Retype the records below line for line, without the pictures.
####
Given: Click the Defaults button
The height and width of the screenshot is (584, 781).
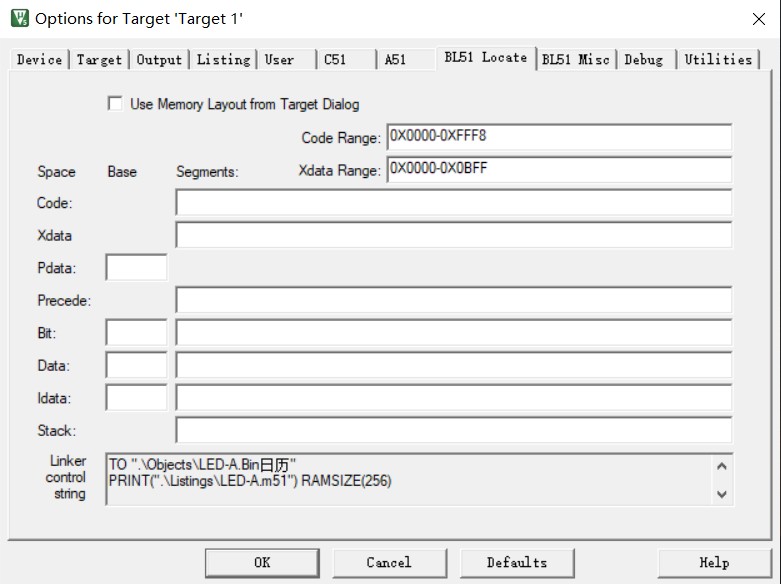Looking at the screenshot, I should click(x=516, y=562).
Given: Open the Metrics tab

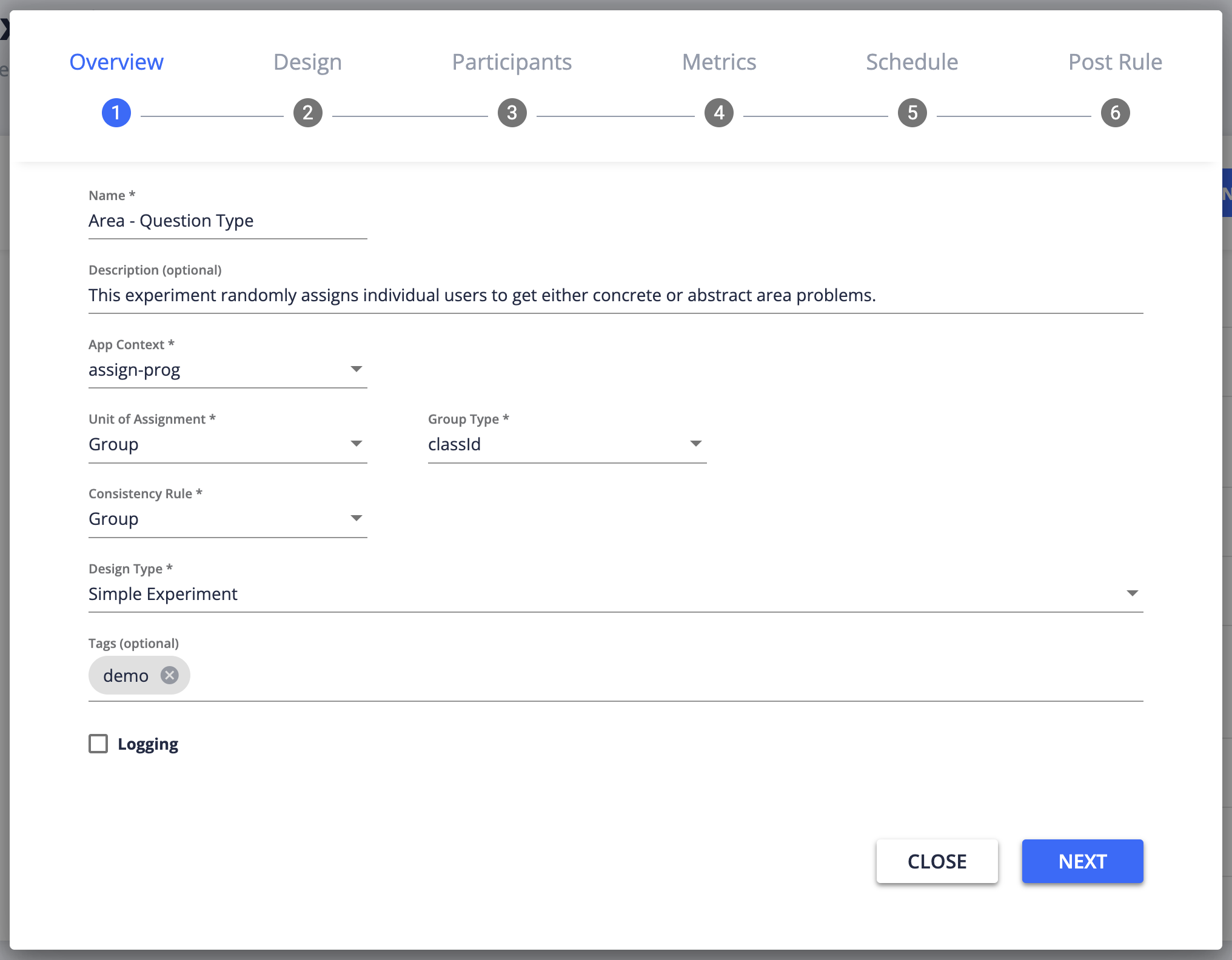Looking at the screenshot, I should pyautogui.click(x=718, y=62).
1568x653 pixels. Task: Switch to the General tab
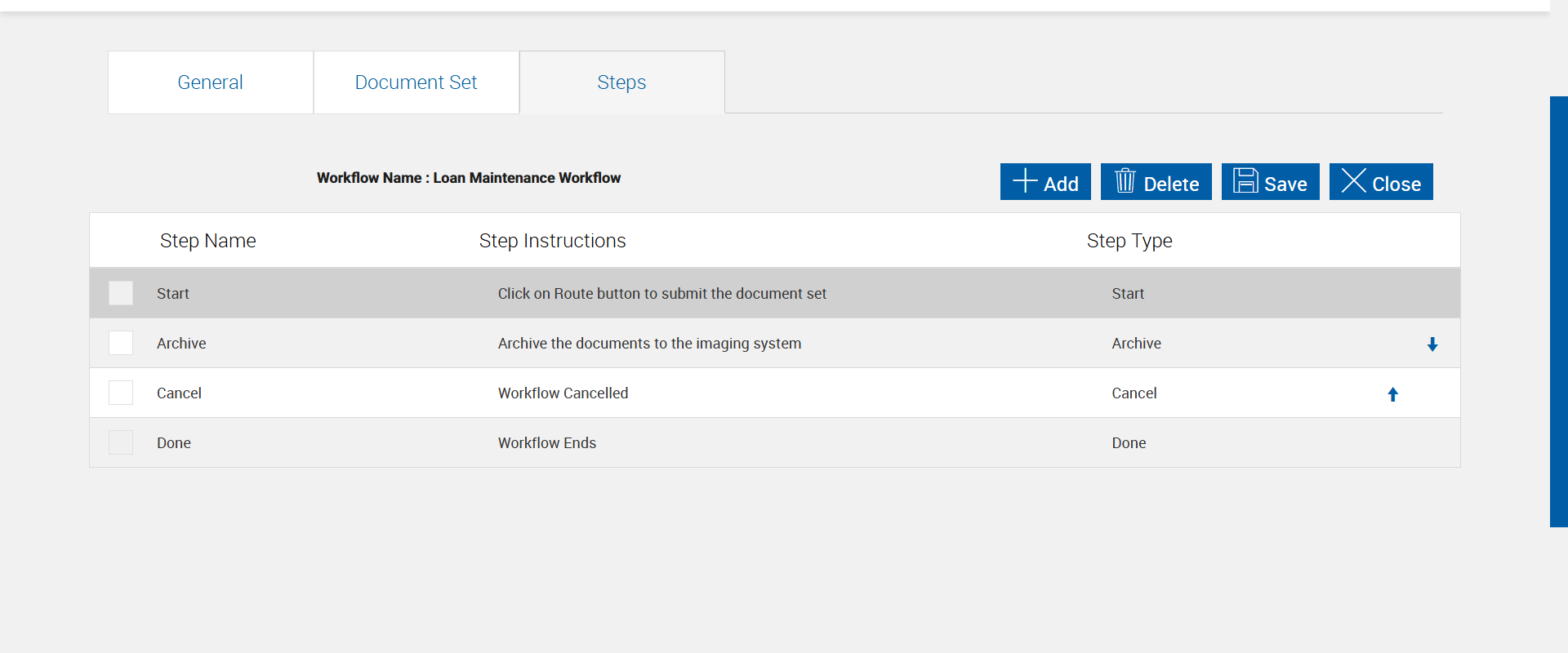pyautogui.click(x=210, y=82)
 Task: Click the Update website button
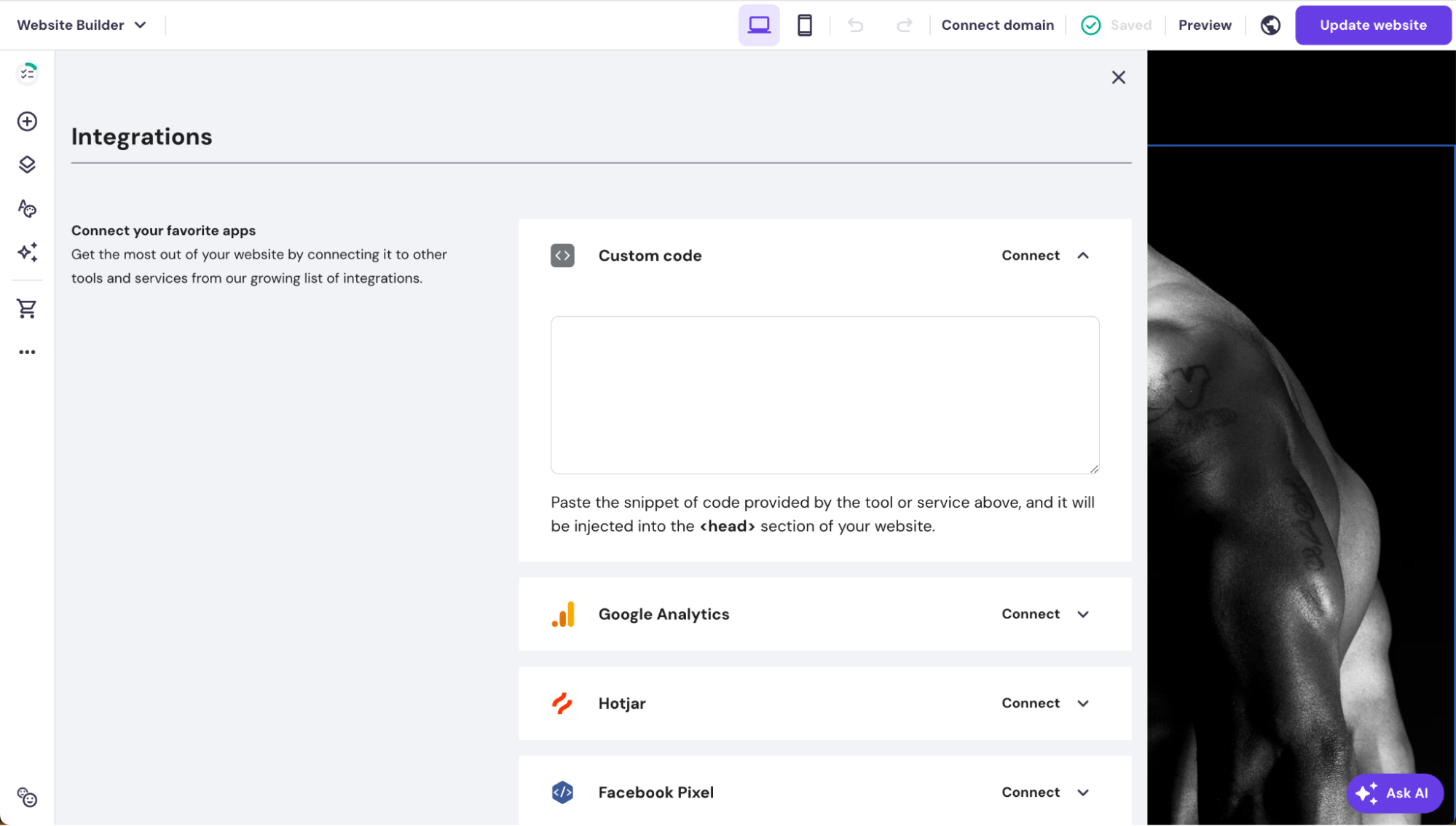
####
[EXERCISE RESULT]
Given: Click the Defaults button
The height and width of the screenshot is (584, 781).
Looking at the screenshot, I should click(x=516, y=562).
Given: Open the Metrics tab

Looking at the screenshot, I should pyautogui.click(x=718, y=62).
1568x653 pixels. Task: Switch to the General tab
pyautogui.click(x=210, y=82)
 Task: Click the Update website button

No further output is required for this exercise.